• Objective
Update the material below by replacing "Where should I click to" with "Where do I click to" wherever it occurs, leaving everything else unchanged.

• The data
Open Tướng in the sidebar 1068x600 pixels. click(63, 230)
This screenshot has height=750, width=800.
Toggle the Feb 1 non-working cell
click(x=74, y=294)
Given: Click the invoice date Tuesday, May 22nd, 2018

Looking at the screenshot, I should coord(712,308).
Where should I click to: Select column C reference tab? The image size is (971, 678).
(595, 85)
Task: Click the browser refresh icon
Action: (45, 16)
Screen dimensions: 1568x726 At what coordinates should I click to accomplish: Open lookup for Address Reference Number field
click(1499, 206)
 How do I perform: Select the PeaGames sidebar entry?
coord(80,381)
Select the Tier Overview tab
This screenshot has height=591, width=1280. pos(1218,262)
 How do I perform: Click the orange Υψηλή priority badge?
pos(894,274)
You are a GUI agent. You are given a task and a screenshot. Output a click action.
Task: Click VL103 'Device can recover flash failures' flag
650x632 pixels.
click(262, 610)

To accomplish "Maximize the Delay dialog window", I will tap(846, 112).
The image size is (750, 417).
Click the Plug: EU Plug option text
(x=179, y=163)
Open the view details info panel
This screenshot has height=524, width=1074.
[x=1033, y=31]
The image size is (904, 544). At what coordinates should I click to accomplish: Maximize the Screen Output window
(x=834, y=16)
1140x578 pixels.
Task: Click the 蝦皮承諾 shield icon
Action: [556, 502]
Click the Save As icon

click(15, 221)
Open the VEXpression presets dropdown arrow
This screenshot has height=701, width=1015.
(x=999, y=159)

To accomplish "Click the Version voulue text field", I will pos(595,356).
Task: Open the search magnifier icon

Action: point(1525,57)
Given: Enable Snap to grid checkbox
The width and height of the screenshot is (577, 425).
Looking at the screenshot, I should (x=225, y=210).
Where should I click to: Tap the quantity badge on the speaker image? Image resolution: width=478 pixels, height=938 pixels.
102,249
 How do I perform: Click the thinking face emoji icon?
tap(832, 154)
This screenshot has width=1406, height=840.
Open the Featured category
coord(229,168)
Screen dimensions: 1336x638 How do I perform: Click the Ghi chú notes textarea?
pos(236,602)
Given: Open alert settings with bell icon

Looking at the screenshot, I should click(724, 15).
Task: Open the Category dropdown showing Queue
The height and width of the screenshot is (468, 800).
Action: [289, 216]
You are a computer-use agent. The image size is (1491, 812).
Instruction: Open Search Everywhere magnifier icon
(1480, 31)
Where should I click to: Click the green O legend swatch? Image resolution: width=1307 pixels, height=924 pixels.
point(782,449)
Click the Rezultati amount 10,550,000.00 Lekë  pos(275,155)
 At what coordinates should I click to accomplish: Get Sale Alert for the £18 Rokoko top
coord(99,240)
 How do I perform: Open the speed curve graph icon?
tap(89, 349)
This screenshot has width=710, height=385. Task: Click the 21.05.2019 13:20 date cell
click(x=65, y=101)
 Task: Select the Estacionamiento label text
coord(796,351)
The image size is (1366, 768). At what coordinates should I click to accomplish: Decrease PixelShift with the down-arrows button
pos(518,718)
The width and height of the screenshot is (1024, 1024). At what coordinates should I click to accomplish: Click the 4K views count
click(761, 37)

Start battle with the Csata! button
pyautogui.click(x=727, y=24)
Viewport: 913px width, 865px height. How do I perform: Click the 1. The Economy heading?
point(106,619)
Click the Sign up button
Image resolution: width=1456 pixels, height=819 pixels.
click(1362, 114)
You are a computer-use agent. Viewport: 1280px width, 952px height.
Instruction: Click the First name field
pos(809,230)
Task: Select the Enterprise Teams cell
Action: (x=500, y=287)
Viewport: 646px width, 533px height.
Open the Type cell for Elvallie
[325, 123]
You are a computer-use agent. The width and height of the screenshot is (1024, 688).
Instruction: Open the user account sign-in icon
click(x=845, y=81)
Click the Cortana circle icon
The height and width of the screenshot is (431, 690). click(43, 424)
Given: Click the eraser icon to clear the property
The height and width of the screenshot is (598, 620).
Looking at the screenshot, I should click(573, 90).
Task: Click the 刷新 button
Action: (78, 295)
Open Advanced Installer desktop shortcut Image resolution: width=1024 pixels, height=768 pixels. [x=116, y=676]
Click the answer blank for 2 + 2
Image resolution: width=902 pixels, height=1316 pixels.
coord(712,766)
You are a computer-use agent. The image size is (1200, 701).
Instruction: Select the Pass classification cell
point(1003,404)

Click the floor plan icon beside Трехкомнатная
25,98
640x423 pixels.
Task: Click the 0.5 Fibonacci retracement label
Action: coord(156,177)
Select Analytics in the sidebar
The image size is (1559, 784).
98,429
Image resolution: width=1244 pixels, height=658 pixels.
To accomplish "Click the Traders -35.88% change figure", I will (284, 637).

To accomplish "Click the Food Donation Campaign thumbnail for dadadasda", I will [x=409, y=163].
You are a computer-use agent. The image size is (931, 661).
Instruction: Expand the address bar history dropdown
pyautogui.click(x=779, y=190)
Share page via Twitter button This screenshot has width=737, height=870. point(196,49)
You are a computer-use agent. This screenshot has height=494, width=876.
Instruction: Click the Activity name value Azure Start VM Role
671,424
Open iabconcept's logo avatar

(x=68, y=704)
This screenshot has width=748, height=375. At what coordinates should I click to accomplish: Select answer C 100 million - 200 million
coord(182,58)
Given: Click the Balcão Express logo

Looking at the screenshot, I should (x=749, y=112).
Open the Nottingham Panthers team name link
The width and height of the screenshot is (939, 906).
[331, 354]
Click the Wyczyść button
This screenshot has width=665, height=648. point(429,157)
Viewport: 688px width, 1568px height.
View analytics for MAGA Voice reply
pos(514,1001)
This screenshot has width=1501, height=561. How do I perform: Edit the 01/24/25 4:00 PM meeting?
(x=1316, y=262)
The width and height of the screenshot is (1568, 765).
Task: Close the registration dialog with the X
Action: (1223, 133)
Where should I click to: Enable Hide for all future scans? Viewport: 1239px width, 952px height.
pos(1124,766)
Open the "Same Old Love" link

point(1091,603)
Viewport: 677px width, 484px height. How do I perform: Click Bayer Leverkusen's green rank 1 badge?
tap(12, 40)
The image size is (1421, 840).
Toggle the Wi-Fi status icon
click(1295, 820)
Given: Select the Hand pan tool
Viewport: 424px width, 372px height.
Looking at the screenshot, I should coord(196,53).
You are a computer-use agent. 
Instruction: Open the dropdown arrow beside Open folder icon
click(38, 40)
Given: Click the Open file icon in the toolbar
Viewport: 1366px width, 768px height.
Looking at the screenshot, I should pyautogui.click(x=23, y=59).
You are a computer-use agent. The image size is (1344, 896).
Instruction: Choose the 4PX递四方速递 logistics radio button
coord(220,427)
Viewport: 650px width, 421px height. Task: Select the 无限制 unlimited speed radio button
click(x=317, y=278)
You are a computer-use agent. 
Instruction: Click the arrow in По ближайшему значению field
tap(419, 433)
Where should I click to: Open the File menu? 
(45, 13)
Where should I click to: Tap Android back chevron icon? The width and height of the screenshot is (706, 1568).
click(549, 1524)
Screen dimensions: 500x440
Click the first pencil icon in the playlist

• Exercise result
Open Tướng in the sidebar 1068x600 pixels. click(63, 230)
This screenshot has height=750, width=800.
Toggle the Feb 1 non-working cell
click(x=74, y=294)
Given: Click the invoice date Tuesday, May 22nd, 2018

Looking at the screenshot, I should coord(712,308).
Where do I click to: Select column C reference tab? The image size is (971, 678).
(595, 85)
Task: Click the browser refresh icon
Action: (45, 16)
Screen dimensions: 1568x726 At what coordinates should I click to accomplish: Open lookup for Address Reference Number field
click(1499, 206)
 How do I perform: Select the PeaGames sidebar entry?
coord(80,381)
Select the Tier Overview tab
This screenshot has height=591, width=1280. pos(1218,262)
 How do I perform: Click the orange Υψηλή priority badge?
pos(894,274)
You are a GUI agent. You are given a task and a screenshot. Output a click action.
Task: Click VL103 'Device can recover flash failures' flag
650x632 pixels.
click(262, 610)

To accomplish "Maximize the Delay dialog window", I will tap(846, 112).
The image size is (750, 417).
Click the Plug: EU Plug option text
(x=179, y=163)
Open the view details info panel
This screenshot has height=524, width=1074.
[x=1033, y=31]
The image size is (904, 544). At what coordinates should I click to accomplish: Maximize the Screen Output window
(x=834, y=16)
1140x578 pixels.
Task: Click the 蝦皮承諾 shield icon
Action: [556, 502]
Click the Save As icon

click(15, 221)
Open the VEXpression presets dropdown arrow
This screenshot has height=701, width=1015.
(x=999, y=159)

To accomplish "Click the Version voulue text field", I will pos(595,356).
Task: Open the search magnifier icon

Action: point(1525,57)
Given: Enable Snap to grid checkbox
The width and height of the screenshot is (577, 425).
Looking at the screenshot, I should (x=225, y=210).
Where do I click to: Tap the quantity badge on the speaker image? Image resolution: width=478 pixels, height=938 pixels.
102,249
 How do I perform: Click the thinking face emoji icon?
tap(832, 154)
This screenshot has width=1406, height=840.
Open the Featured category
coord(229,168)
Screen dimensions: 1336x638 How do I perform: Click the Ghi chú notes textarea?
pos(236,602)
Given: Open alert settings with bell icon

Looking at the screenshot, I should click(724, 15).
Task: Open the Category dropdown showing Queue
The height and width of the screenshot is (468, 800).
Action: [289, 216]
You are a computer-use agent. The image size is (1491, 812).
Instruction: Open Search Everywhere magnifier icon
(1480, 31)
Where do I click to: Click the green O legend swatch? Image resolution: width=1307 pixels, height=924 pixels.
point(782,449)
Click the Rezultati amount 10,550,000.00 Lekë  pos(275,155)
 At what coordinates should I click to accomplish: Get Sale Alert for the £18 Rokoko top
coord(99,240)
 How do I perform: Open the speed curve graph icon?
tap(89, 349)
This screenshot has width=710, height=385. Task: Click the 21.05.2019 13:20 date cell
click(x=65, y=101)
 Task: Select the Estacionamiento label text
coord(796,351)
The image size is (1366, 768). At what coordinates should I click to accomplish: Decrease PixelShift with the down-arrows button
pos(518,718)
The width and height of the screenshot is (1024, 1024). At what coordinates should I click to accomplish: Click the 4K views count
click(761, 37)

Start battle with the Csata! button
pyautogui.click(x=727, y=24)
Viewport: 913px width, 865px height. How do I perform: Click the 1. The Economy heading?
point(106,619)
Click the Sign up button
Image resolution: width=1456 pixels, height=819 pixels.
click(1362, 114)
You are a computer-use agent. Viewport: 1280px width, 952px height.
Instruction: Click the First name field
pos(809,230)
Task: Select the Enterprise Teams cell
Action: (x=500, y=287)
Viewport: 646px width, 533px height.
Open the Type cell for Elvallie
[325, 123]
You are a computer-use agent. The width and height of the screenshot is (1024, 688).
Instruction: Open the user account sign-in icon
click(x=845, y=81)
Click the Cortana circle icon
The height and width of the screenshot is (431, 690). click(43, 424)
Given: Click the eraser icon to clear the property
The height and width of the screenshot is (598, 620).
Looking at the screenshot, I should click(573, 90).
Task: Click the 刷新 button
Action: (78, 295)
Open Advanced Installer desktop shortcut Image resolution: width=1024 pixels, height=768 pixels. [x=116, y=676]
Click the answer blank for 2 + 2
Image resolution: width=902 pixels, height=1316 pixels.
coord(712,766)
You are a computer-use agent. The image size is (1200, 701).
Instruction: Select the Pass classification cell
point(1003,404)

Click the floor plan icon beside Трехкомнатная
25,98
640x423 pixels.
Task: Click the 0.5 Fibonacci retracement label
Action: coord(156,177)
Select Analytics in the sidebar
The image size is (1559, 784).
98,429
Image resolution: width=1244 pixels, height=658 pixels.
To accomplish "Click the Traders -35.88% change figure", I will (284, 637).

To accomplish "Click the Food Donation Campaign thumbnail for dadadasda", I will [x=409, y=163].
You are a computer-use agent. The image size is (931, 661).
Instruction: Expand the address bar history dropdown
pyautogui.click(x=779, y=190)
Share page via Twitter button This screenshot has width=737, height=870. point(196,49)
You are a computer-use agent. This screenshot has height=494, width=876.
Instruction: Click the Activity name value Azure Start VM Role
671,424
Open iabconcept's logo avatar

(x=68, y=704)
This screenshot has width=748, height=375. At what coordinates should I click to accomplish: Select answer C 100 million - 200 million
coord(182,58)
Given: Click the Balcão Express logo

Looking at the screenshot, I should (x=749, y=112).
Open the Nottingham Panthers team name link
The width and height of the screenshot is (939, 906).
[331, 354]
Click the Wyczyść button
This screenshot has width=665, height=648. point(429,157)
Viewport: 688px width, 1568px height.
View analytics for MAGA Voice reply
pos(514,1001)
This screenshot has width=1501, height=561. How do I perform: Edit the 01/24/25 4:00 PM meeting?
(x=1316, y=262)
The width and height of the screenshot is (1568, 765).
Task: Close the registration dialog with the X
Action: (1223, 133)
Where do I click to: Enable Hide for all future scans? Viewport: 1239px width, 952px height.
pos(1124,766)
Open the "Same Old Love" link

point(1091,603)
Viewport: 677px width, 484px height. How do I perform: Click Bayer Leverkusen's green rank 1 badge?
tap(12, 40)
The image size is (1421, 840).
Toggle the Wi-Fi status icon
click(1295, 820)
Given: Select the Hand pan tool
Viewport: 424px width, 372px height.
Looking at the screenshot, I should coord(196,53).
You are a computer-use agent. 
Instruction: Open the dropdown arrow beside Open folder icon
click(38, 40)
Given: Click the Open file icon in the toolbar
Viewport: 1366px width, 768px height.
Looking at the screenshot, I should pyautogui.click(x=23, y=59).
You are a computer-use agent. The image size is (1344, 896).
Instruction: Choose the 4PX递四方速递 logistics radio button
coord(220,427)
Viewport: 650px width, 421px height. Task: Select the 无限制 unlimited speed radio button
click(x=317, y=278)
You are a computer-use agent. 
Instruction: Click the arrow in По ближайшему значению field
tap(419, 433)
Where do I click to: Open the File menu? 
(45, 13)
Where do I click to: Tap Android back chevron icon? The width and height of the screenshot is (706, 1568).
click(549, 1524)
Screen dimensions: 500x440
Click the first pencil icon in the playlist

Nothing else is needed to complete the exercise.